Figure 4. Using call REF/MOD information to aid GCC's CSE optimization.

#### 3.2.2 Using HLI

Information in the HLI can be utilized by a back-end compiler in various ways. Accurate data dependence information allows aggressive scheduling of a memory reference across other memory references, for example. Additionally, LCDD information is indispensable for a cyclic scheduling algorithm such as software pipelining [15]. In loop invariant code removal, a memory reference can be moved out of a loop only when there remains no other memory reference in the loop that can possibly alias the memory reference. High-level program structure information, such as the line type and the parent line, may provide hints to guide heuristics for efficient code scheduling.

To provide a common interface across different backends, the stored HLI can be retrieved only via a set of query functions. There are five basic query functions that can be used to construct more complex query functions [5]. There are another set of *utility functions* that simplify the implementation of the query and maintenance functions (Section 3.2.3) by hiding the low-level details of the target compiler. Two examples are given in this section to show how the query functions can be used in GCC.

In GCC's Common Subexpression Elimination (CSE)

pass, subexpressions are stored in a table as the program is compiled, and, when they appear again in the code, the already calculated value in the table can directly replace the subexpression. Without interprocedural information, however, all the subexpressions containing a memory reference will be purged from the table when a function call appears in the code since GCC pessimistically assumes that the function can change any memory location. In Figure 4, an HLI query function to obtain call REF/MOD information is used to remedy the situation by selectively purging the subexpressions on a function call.

The example in Figure 5 shows how the HLI provides memory dependence information to the instruction scheduler. It is used in Section 4.2 to measure the effectiveness of using HLI to improve the code scheduling pass.



# Figure 5. Using equivalent access and alias information for dependence analysis in GCC's instruction scheduling pass.

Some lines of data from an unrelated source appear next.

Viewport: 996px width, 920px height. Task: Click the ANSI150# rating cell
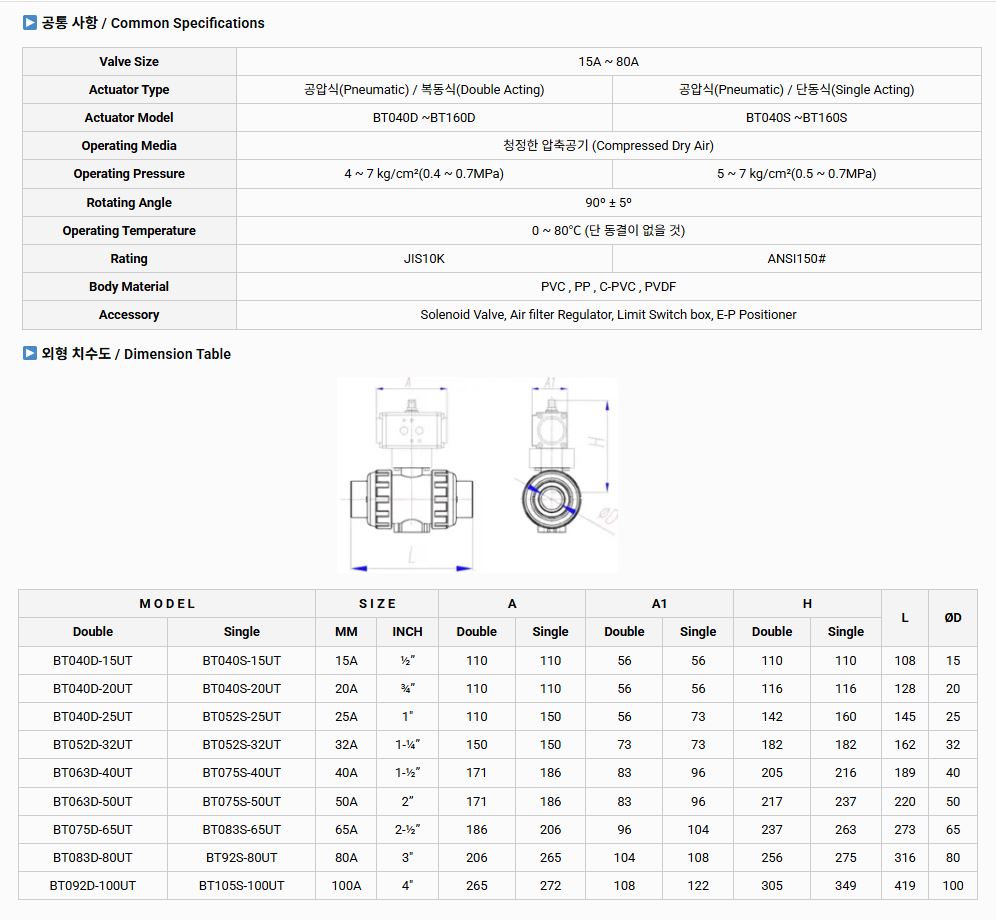click(x=796, y=259)
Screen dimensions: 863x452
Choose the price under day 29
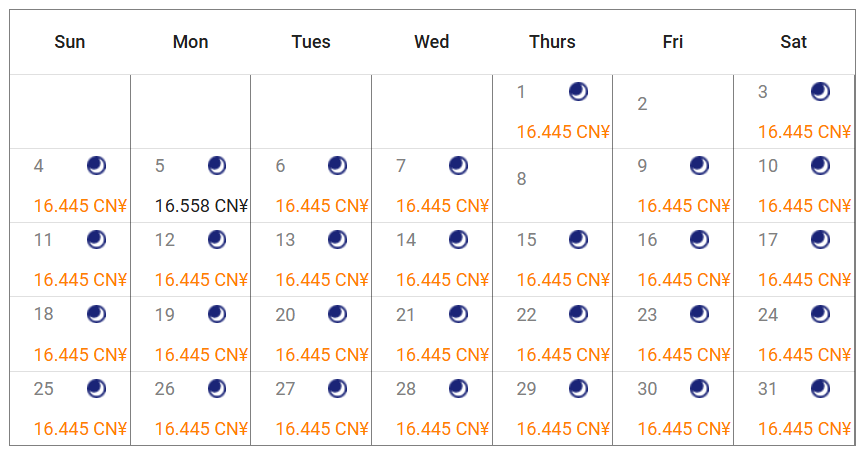[x=563, y=428]
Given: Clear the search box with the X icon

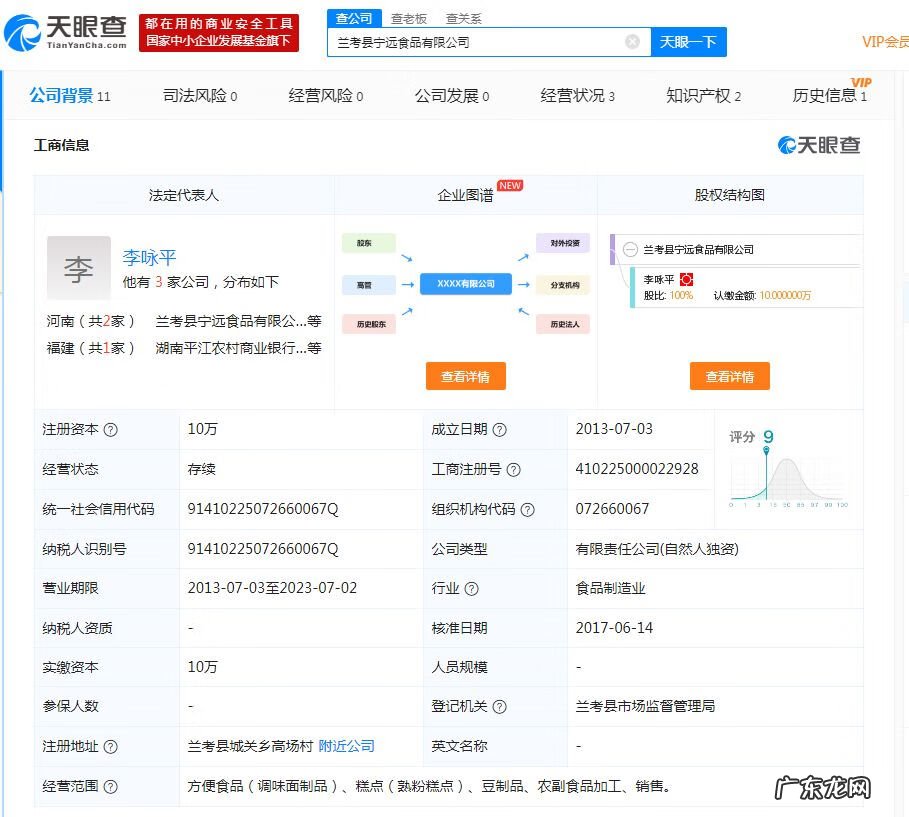Looking at the screenshot, I should (632, 42).
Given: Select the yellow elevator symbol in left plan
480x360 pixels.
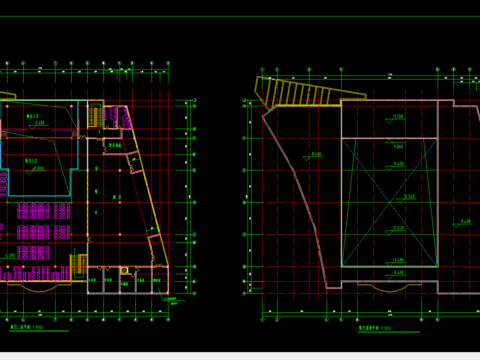Looking at the screenshot, I should click(124, 270).
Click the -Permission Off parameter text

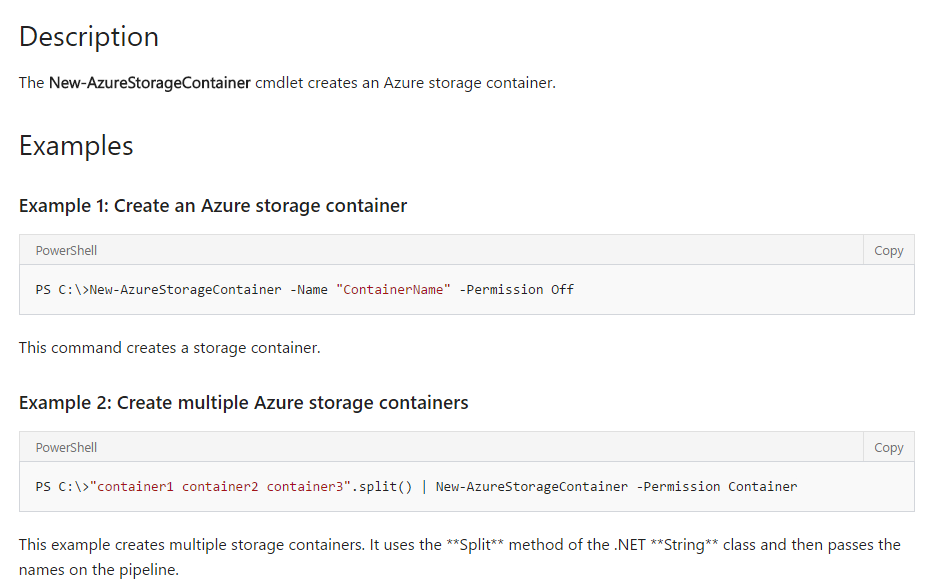point(517,290)
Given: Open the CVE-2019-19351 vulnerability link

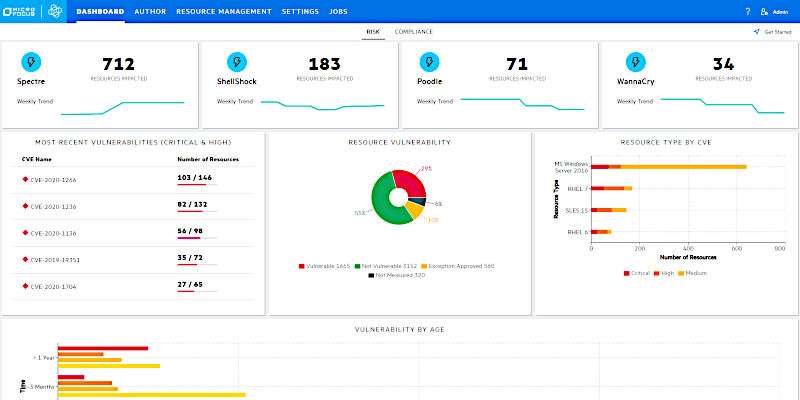Looking at the screenshot, I should tap(53, 259).
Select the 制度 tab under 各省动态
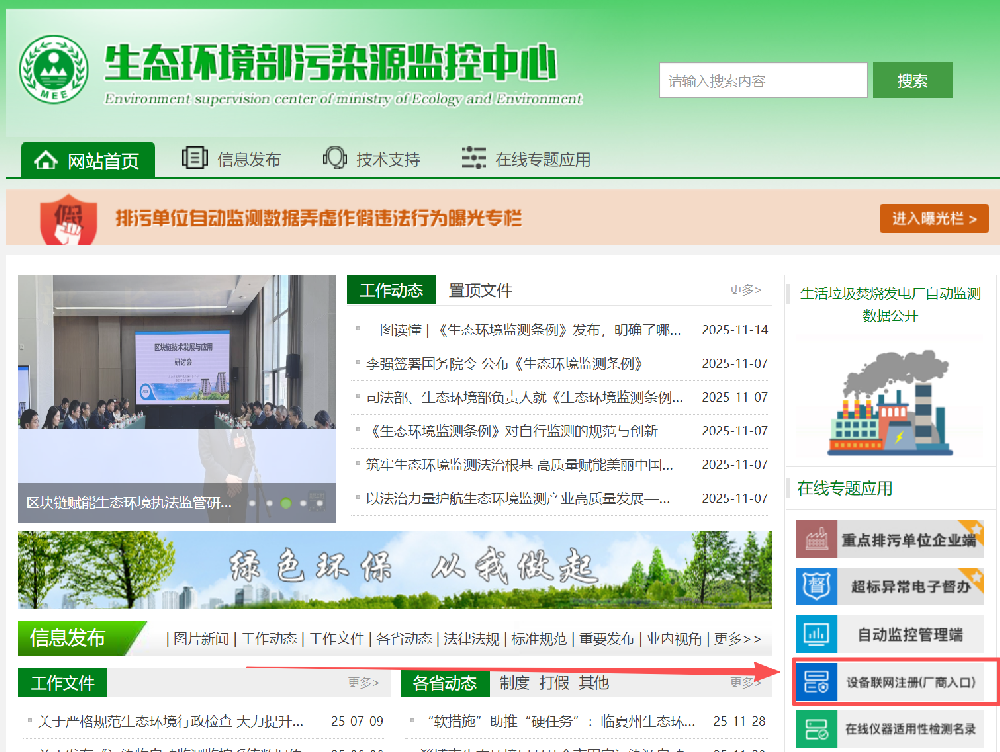1000x752 pixels. click(517, 684)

#### 3.2.3 Maintaining HLI

As GCC performs various optimizations, some memory references can be deleted, moved, or generated. These changes break the links between HLI items and GCC memory references set up at the mapping stage, requiring appropriate actions to reestablish the mapping to respond to the change. Further, some of the HLI tables may need updating to maintain the integrity of the information. Typical examples of such optimizations include:

- The CSE pass, where an item may be deleted. The corresponding HLI must then be deleted.
- In the loop invariant removal optimization, an item may be moved to an outer region. The HLI item must be deleted and inserted in the outer region. All the HLI tables must be updated accordingly.
- In loop unrolling, the loop body is duplicated and preconditioning code is generated. The entire HLI components (tables) must be reconstructed using old information, and the old information must be discarded.

# Figure 6. Updating the LCDD information for loop unrolling.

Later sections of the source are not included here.